Twas a night of rose-colored celebration at the Bar Marmont for a cocktail evening worthy of not one, but two occasions: the launch of the new Maybelline Serum Lipstick and the brand’s new global partnership with Miley Cyrus. Rooted in nostalgia and transformation, the campaign introduced a reinvention of their classic “Maybe it’s Maybelline” jingle—Miley’s version. Only an artist as inventive, all-immersive, and unabashedly authentic as she could be entrusted with such an iconic feat, and Miley holds dearly her relationship with makeup as another avenue of creative expression.

“I mean, I take lipstick and I use it in all different ways—whether it's patting it on my lips and then touching my cheeks and my eyes, I use my colors and blend them in different ways, and I use my mascara not like everyone else does. I just feel like you can have one product and use it in this kind of multitude of ways that ends up creating really fresh looks even if you only have a lipstick in your pocket,” Miley reveals. Such a product can be found in all 16 shades of the lippy of the hour, the Maybelline Serum Lipstick, which uses hyaluronic acid to increase hydration without compromising pigment or a barely-there feel to keep it as dynamic as possible.


Under Miley’s lyrical—often otherworldly—artistic presence, we are all students.
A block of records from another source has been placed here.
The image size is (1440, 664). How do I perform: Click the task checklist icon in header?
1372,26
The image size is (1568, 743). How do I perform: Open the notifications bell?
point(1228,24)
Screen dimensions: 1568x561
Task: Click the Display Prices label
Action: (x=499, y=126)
She teaches us the meaning of beauty from the eyes of a woman who is ever-encapsulating and unapologetic—bending genres in her music and letting her present life and emotions lead her creativity, not boundaries.
“Everyone has a really unique perspective on confidence and authenticity,” she says. “I think someone can kind of grow into who they are and discover themselves. And I rediscover myself all the time—I feel like I was born with a certain sense of self and a certain sense of authentic essence, but I also feel that I've metamorphosized myself a lot too.”

Dressed in a full beat or bare-faced, this collaboration showcases the fluidity of beauty and how it has existed within us all along. Makeup is a vessel of self-endearment, a tool to express precisely what you’re looking to portray. Maybelline is showcasing a world in which music and makeup intertwine in a boundless coming-together of mediums for expression.
As Miley states: “I think I can use makeup to kind of translate a genre, whether that's doing something different with the eyes or the lips or the cheeks. You can really kind of use your face, in this way, as another microphone.”